Every state participated in this year’s survey, which included the nexus consequences of Internet servers, alternative work arrangements, and transactions involving non-U.S. entities. The sales tax policy portion of the survey asked about sourcing rules, the treatment of social media coupons, and the extent to which each state conforms to the Streamlined Sales and Use Tax Agreement as of Jan. 1, 2013.

Among its findings, the survey found that reimbursing sales staff for the costs of maintaining an in-home office would trigger income tax nexus in 25 states. Soliciting services for six or fewer days would trigger nexus in every state but Hawaii, Massachusetts, Oklahoma, Rhode Island, Vermont and Virginia.

Attending a trade show for 14 or fewer days is enough to trigger nexus in nine states, although California, New York City, and Texas each said they had a special exclusion for trade show participants. Conducting job fairs, hiring events or other recruitment activities would trigger nexus in 20 states.
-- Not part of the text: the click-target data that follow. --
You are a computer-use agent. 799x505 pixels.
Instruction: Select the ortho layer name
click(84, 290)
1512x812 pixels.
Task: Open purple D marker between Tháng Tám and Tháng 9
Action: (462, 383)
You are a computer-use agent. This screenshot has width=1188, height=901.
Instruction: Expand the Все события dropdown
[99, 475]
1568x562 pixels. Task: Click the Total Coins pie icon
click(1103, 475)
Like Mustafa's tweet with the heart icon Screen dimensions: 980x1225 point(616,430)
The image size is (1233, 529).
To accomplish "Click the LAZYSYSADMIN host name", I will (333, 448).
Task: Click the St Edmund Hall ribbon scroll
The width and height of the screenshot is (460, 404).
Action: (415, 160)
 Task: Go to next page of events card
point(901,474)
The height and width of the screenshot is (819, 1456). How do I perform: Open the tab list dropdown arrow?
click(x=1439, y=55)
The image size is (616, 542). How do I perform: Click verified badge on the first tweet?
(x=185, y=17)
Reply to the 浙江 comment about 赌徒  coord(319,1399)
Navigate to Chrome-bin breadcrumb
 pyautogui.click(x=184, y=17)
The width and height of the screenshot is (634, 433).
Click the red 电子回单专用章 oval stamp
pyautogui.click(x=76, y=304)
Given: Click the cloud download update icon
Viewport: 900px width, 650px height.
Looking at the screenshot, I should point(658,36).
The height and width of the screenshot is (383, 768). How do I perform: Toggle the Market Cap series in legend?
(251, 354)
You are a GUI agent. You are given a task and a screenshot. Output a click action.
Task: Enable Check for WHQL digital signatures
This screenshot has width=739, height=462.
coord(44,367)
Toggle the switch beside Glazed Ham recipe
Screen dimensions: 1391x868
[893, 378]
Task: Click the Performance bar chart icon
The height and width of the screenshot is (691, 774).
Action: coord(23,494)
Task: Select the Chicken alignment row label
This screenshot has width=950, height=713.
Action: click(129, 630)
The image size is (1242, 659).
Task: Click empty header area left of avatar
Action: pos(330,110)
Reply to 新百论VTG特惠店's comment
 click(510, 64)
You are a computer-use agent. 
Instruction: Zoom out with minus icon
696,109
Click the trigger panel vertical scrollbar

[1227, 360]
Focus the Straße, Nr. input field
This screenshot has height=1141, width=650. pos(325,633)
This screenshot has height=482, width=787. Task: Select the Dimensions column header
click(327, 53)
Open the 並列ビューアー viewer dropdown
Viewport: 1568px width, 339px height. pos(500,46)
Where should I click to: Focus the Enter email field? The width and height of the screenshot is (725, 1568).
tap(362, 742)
Twenty-nine states said sales tax nexus would result for a corporation that makes remote sales into the state, and stores and ships items from an in-state distribution center. States reaching the opposite conclusions were Indiana, Maine, Nevada, Vermont and West Virginia.  Eighteen states—one less than last year—said a remote vendor that enters into affiliate agreements with one or more residents in the state would trigger nexus if sales attributable to all such arrangements totaled $10,000 or more.